I'm proud of my J1c3d & you should be proud being a "J2" or anything else, just like everybody, all of haplogroups are cool :) & you know that Adam is the father of human.

----------


## Ponto

Why does J1 bring out the idiots and bigots?

J1 is my haplogroup. Personally I find everything I read so far to utter crap. Keep your religions in your mesjids, churches, temples and homes. I don't want to know the rantings of uneducated tribal peoples which so people think are holy and God inspired. Honestly, Adam, naturalized Arabs, true Arabs, sons of Israel, Moses, Qahtanites, Abraham....what a load of garbage. If you can't prove the origins of haplogroups, then stop the BS.

The thread was started by one of those mad Spaniards trying to make himself acceptable to Northern Europeans. Those folks have a lot of inferiority. R1b does not make you European or Paleolithic. Aging of haplogroups is impossible at the moment and without actual ancient dna from European humans dated to the Paleolithic to Mesolithic, 40,000 to 10,000 years old showing haplogroup R1b, you are just frothing at the mouth like rabid dogs. Give us the proof or shut up.

You don't need Arabs or Middle Eastern folk to have J1 in Europe. The native peoples of North Africa have had J1 in their populations long before Muhammad or any other man from Arabia was born. Even those Canary Islanders who had no means of leaving the Canary Islands as they destroyed all their seacraft had J1 in their populations. Maybe those reports are false but they haven't been proven so yet. As far as haplogroup studies go, low numbers tested is normal as dna testing is expensive, and consent for collecting dna samples is hard to get. Spain, Portugal, parts of France, Sicily, Sardinia, Crete and parts of mainland Italy were all affected by the North African Muslim push into Europe. Some of them stayed on even after the expulsions and the Inquisitions. Finding J1 in Europe does not need any Yemenis, Saudis, Jordanians or other Arabs to account for it.

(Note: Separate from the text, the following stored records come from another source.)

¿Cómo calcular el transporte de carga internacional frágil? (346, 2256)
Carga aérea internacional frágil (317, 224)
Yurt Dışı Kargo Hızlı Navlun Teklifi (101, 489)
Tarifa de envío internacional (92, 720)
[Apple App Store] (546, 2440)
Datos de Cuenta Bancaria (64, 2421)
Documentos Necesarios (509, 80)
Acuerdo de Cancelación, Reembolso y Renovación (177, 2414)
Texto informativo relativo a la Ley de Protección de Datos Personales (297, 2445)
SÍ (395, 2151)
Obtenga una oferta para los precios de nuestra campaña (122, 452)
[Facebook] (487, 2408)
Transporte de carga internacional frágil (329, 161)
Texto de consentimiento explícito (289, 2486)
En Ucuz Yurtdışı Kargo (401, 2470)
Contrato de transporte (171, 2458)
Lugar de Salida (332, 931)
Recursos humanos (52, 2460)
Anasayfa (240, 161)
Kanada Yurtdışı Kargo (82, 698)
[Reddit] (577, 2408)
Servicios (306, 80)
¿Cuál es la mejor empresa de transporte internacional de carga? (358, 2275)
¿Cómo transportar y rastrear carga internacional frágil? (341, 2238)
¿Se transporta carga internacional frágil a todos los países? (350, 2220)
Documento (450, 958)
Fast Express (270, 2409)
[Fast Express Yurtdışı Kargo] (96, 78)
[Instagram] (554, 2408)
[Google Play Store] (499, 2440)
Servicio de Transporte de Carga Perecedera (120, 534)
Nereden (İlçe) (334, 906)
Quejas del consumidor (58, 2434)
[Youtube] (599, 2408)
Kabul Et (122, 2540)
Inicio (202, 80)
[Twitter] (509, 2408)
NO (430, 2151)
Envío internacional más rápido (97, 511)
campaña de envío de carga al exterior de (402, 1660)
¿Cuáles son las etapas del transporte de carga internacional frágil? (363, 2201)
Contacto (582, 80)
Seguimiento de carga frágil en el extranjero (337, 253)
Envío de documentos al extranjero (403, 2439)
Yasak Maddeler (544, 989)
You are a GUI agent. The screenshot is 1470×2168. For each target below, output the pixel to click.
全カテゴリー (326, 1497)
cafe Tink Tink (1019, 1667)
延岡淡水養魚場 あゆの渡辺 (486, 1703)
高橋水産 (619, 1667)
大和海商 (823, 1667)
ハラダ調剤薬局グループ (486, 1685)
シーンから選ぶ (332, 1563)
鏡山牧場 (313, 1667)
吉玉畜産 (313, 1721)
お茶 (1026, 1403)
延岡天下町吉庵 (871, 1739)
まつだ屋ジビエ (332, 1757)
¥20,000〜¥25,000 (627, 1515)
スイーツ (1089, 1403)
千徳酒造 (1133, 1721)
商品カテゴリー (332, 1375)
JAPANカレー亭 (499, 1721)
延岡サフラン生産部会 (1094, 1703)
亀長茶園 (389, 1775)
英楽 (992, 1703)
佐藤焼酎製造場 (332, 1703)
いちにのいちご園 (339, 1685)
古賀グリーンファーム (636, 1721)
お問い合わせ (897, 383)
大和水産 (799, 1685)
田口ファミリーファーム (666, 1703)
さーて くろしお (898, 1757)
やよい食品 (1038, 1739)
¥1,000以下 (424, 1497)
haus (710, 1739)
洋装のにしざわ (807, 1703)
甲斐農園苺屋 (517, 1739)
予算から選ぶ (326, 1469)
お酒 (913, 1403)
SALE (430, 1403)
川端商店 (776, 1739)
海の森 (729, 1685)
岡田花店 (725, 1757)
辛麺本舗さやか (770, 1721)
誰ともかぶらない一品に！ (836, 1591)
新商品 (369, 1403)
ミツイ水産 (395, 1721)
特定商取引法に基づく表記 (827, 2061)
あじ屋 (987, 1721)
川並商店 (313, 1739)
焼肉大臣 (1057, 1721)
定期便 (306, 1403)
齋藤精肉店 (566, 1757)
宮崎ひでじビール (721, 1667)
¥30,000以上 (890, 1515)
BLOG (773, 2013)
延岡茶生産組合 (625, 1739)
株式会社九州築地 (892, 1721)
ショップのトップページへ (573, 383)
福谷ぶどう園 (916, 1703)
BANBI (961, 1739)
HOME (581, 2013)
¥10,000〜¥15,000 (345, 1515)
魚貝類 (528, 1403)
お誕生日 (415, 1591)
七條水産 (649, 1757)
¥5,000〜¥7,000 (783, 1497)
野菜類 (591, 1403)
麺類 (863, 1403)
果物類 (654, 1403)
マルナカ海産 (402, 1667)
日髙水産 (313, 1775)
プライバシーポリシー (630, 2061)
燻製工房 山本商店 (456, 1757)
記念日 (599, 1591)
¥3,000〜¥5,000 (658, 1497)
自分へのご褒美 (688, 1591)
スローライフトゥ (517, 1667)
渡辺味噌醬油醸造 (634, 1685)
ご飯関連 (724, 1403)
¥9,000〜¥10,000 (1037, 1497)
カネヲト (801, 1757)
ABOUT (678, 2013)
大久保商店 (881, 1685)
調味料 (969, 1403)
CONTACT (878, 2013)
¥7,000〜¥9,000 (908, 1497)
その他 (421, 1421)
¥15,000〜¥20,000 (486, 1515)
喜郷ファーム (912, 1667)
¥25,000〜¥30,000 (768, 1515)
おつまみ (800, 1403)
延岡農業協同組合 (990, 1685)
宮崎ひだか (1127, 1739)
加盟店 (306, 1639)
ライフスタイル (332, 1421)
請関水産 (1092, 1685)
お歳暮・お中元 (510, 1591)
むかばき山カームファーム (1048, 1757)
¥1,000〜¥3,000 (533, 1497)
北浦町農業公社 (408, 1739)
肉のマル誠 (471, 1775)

Anyhow, what makes J2 so acceptable? Or G2 or E1b1b? They all evolved in the Middle East not Europe. And what makes haplogroup I European when it is so close to haplogroup J? Until those old Europeans from the Paleolithic to current times provide us with datable, verifiable haplogroups, you are just crapping on.

----------


## sparkey

> J1 is my haplogroup. Personally I find everything I read so far to utter crap. Keep your religions in your mesjids, churches, temples and homes.


I've noticed a similar trend. Discussion of J1 always seems to be loaded, I suppose because Jews and Arabs carry it in high frequency. Its current spread is probably largely Neolithic in origin, though, I suspect.




> The thread was started by one of those mad Spaniards trying to make himself acceptable to Northern Europeans. Those folks have a lot of inferiority.


Please, let's avoid getting into this tired discussion again.




> R1b does not make you European or Paleolithic. Aging of haplogroups is impossible at the moment and without actual ancient dna from European humans dated to the Paleolithic to Mesolithic, 40,000 to 10,000 years old showing haplogroup R1b, you are just frothing at the mouth like rabid dogs. Give us the proof or shut up.


STR dating is becoming more reliable. And even though it will always have large error bars, the idea that R1b L11+ is Paleolithic is untenable, as such a date for it falls outside even generous error bars.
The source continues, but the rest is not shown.